Monday, October 13, 2008

What If Dems Win It All?

Consider This: We don't have to turn back the pages of history very far to vision how one political party rules when it owns the presidency and both houses of Congress. The first six years of the Bush administration, maligned mostly by 9/11, saw a budget surplus plunge to a multi billion dollar deficit, revenue spending a drunken frenzy, lobbyists writing our energy policy and Congressional oversight virtually abandoned. Some of the most obscene laws shoved down our throats by the Republican-controlled executive and legislative branches was the violation of constitutional rights in the Patriot Act, domestic anti-terrorist surveillance and the Farm Subsidy Relief Act. The moderate-to-liberal U.S. Supreme Court was stacked by a moderate-to-conservative chief justice and an ultra-conservative associate justice. As the political tide appears now, voters on Nov. 4 could elect a Democrat president and veto-proof Democrat House and filibuster-proof Democrat Senate. Our leadership would be passed to Barack Obama, voted the most or second most liberal in the Senate by conservative watchdog groups, and the two bonafide liberals in Speaker Nancy Pelosi and Senate Majority Leader Harry Reid. The tag liberal does not translate into a socialistic republic which is the major fear of conservative idealists. It does mean a growing role our government plays in our lives. There is a fine line between government as the peoples' benefactor and government as an intrusive, fumbling despot.

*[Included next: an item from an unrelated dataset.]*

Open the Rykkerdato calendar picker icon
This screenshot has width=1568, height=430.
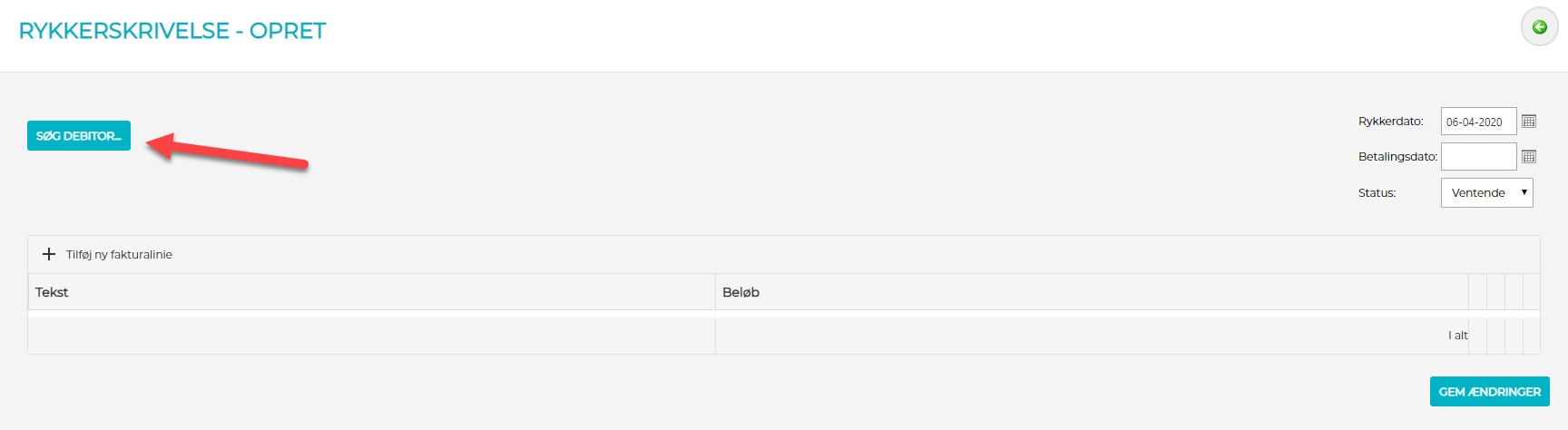click(1529, 121)
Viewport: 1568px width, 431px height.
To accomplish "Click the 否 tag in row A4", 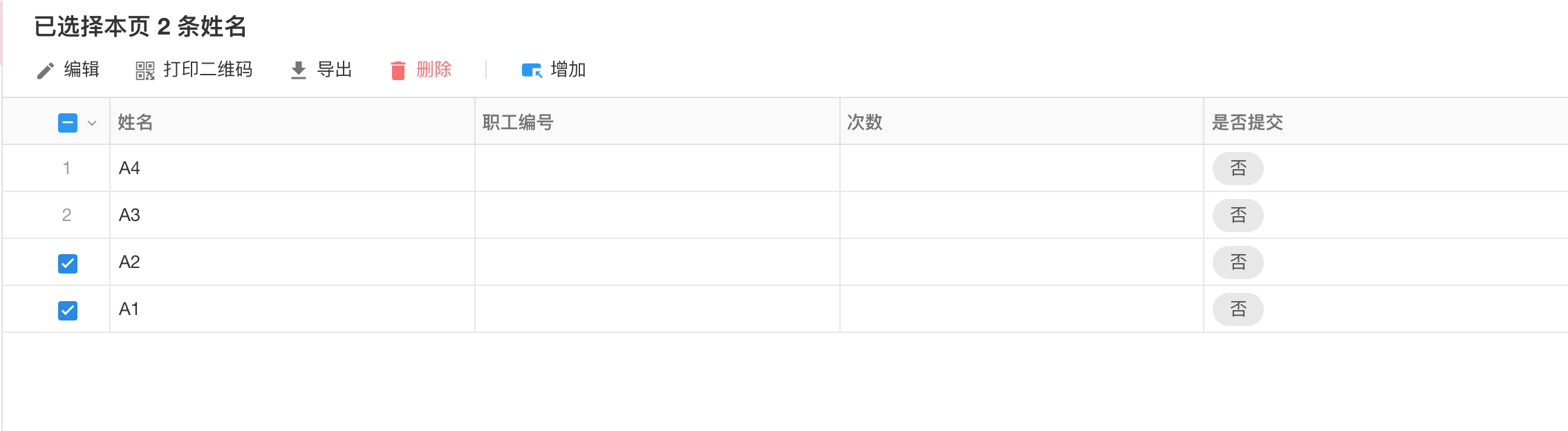I will (x=1238, y=169).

A New World Order: With the global financial markets in the tank, an Obama administration inherits never-before seen direct government partnership in our major financial institutions in which a failed policy could bankrupt taxpayers. It's a risky policy aimed at the short-term goal of infusing cash to banks to unfreeze credit and longer-term gamble to stabilize housing prices. Obama is in the process of spelling out how he will tweak the process now being instituted by Treasury Secretary Henry Paulson. Several moves are apparent. Democrats will pass another economic stimulus package, ask bankruptcy judges to renegotiate home mortgage rates with lenders and extend unemployment benefits. How Obama will prioritize his domestic spending programs remains a mystery. Without tax increases, his options are limited. What can be expected is a new energy policy strong on renewable and clean air programs, matching funds for rebuilding roads, bridges, sewers and electrical grid transmission lines and college loans in exchange for two years of public service. A national health care program will be introduced but not pushed seriously until the economy improves but still sometime during the first four years of the Obama administration. Defense spending could take a hit if the U.S. pulls out of Iraq. Although more troops will be reassigned to Afghanistan, Obama has said during the campaign that more emphasis will be placed on diplomatic than military force in dealing with the Middle East problems. It all really depends on how far and how long the economy is submerged in a recession if not global depression.

McCain's Misguidance: John McCain's strategy to play the underdog may fit his maverick image but it is not resonating with voters. He's all over the map trying unsuccessfully to portray Obama as an unknown liberal with character flaws of judgment based on his lack of experience and naivety. The daily news of a tanking economy is overwhelming his every move with even conservatives scratching their heads wondering why he's spending so much time attacking Obama over his relationship with former domestic terrorist William Ayers. The guilt-by-association attacks didn't work for Hillary Clinton and they're equally ineffective for McCain and his campy running mate Sarah Palin. What they should focus on is an Obama presidency with the unpopular Pelosi and Reid as his chief lieutenants carrying his water bucket in Congress. That is a scary scenario even in the minds of many moderates.